Source: Jacobin
As dawn appeared on December 29, 1890, about 350 Lakota Indians awoke, having been forced by the US Army to camp the night before alongside the Wounded Knee Creek in South Dakota. The US Cavalry’s 7th Regiment had “escorted” them there the day prior and, now, surrounded the Indians with the intent to arrest Chief Big Foot (also called Spotted Elk) and disarm the warriors.
When a disagreement erupted, army soldiers opened fire, including with Hotchkiss machine guns. Within minutes, hundreds of children, men, and women were shot down. Perhaps as many as three hundred killed and scores wounded that morning.

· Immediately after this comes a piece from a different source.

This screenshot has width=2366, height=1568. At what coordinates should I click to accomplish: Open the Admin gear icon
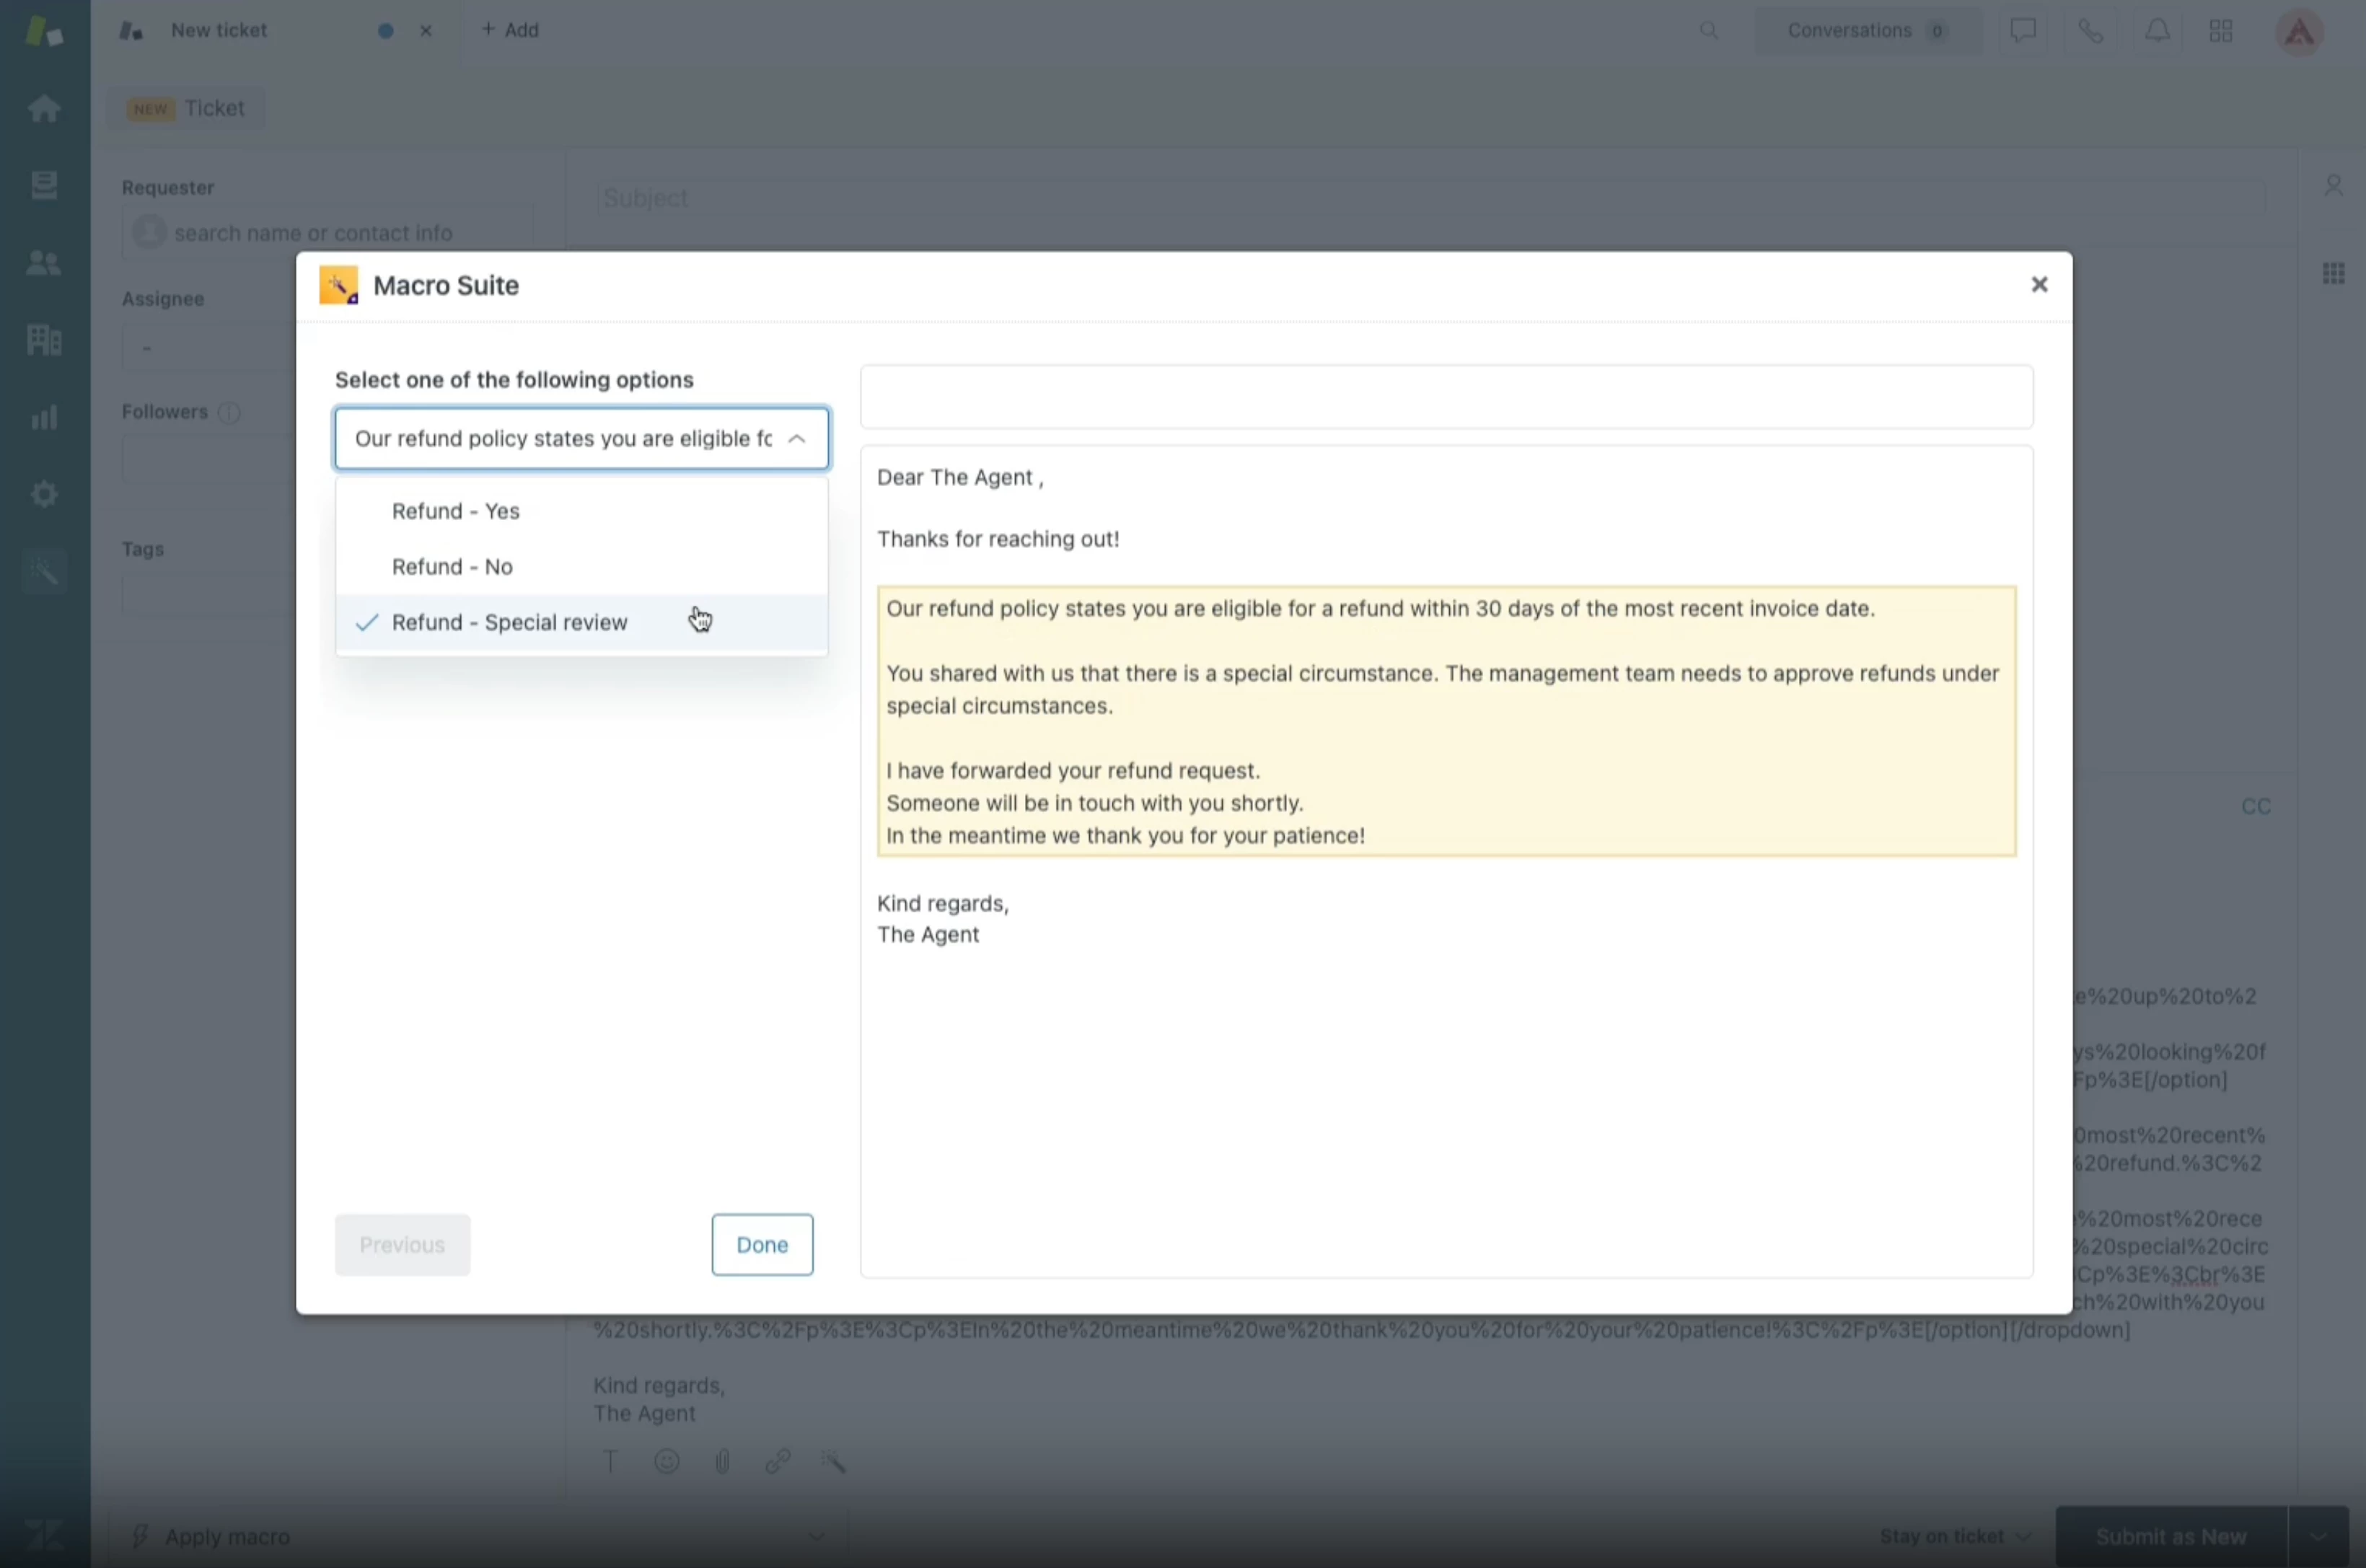(x=43, y=494)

Few Americans now know that the deadliest shootings in US history were massacres of native peoples. Today is the anniversary of the largest such massacre.
The event’s common name, “The Battle of Wounded Knee,” obscures the true horrors of that day. For this was no “battle” — it was a massacre.
A People’s Dream
Indigenous peoples were the first to experience the wrath of European conquerors. While no one knows how many people lived in what is now the United States, estimates range from two to eight million before contact. By 1900, about two hundred thousand remained, nearly all consigned to remote wastelands in the interior west that elites considered worthless.
The Lakota, comprised of seven bands, was the largest and most powerful of a larger group of Indians who lived in the northern Plains that together are called Sioux. For most of the nineteenth century, they fiercely resisted the encroachment of US authority and people on their homeland.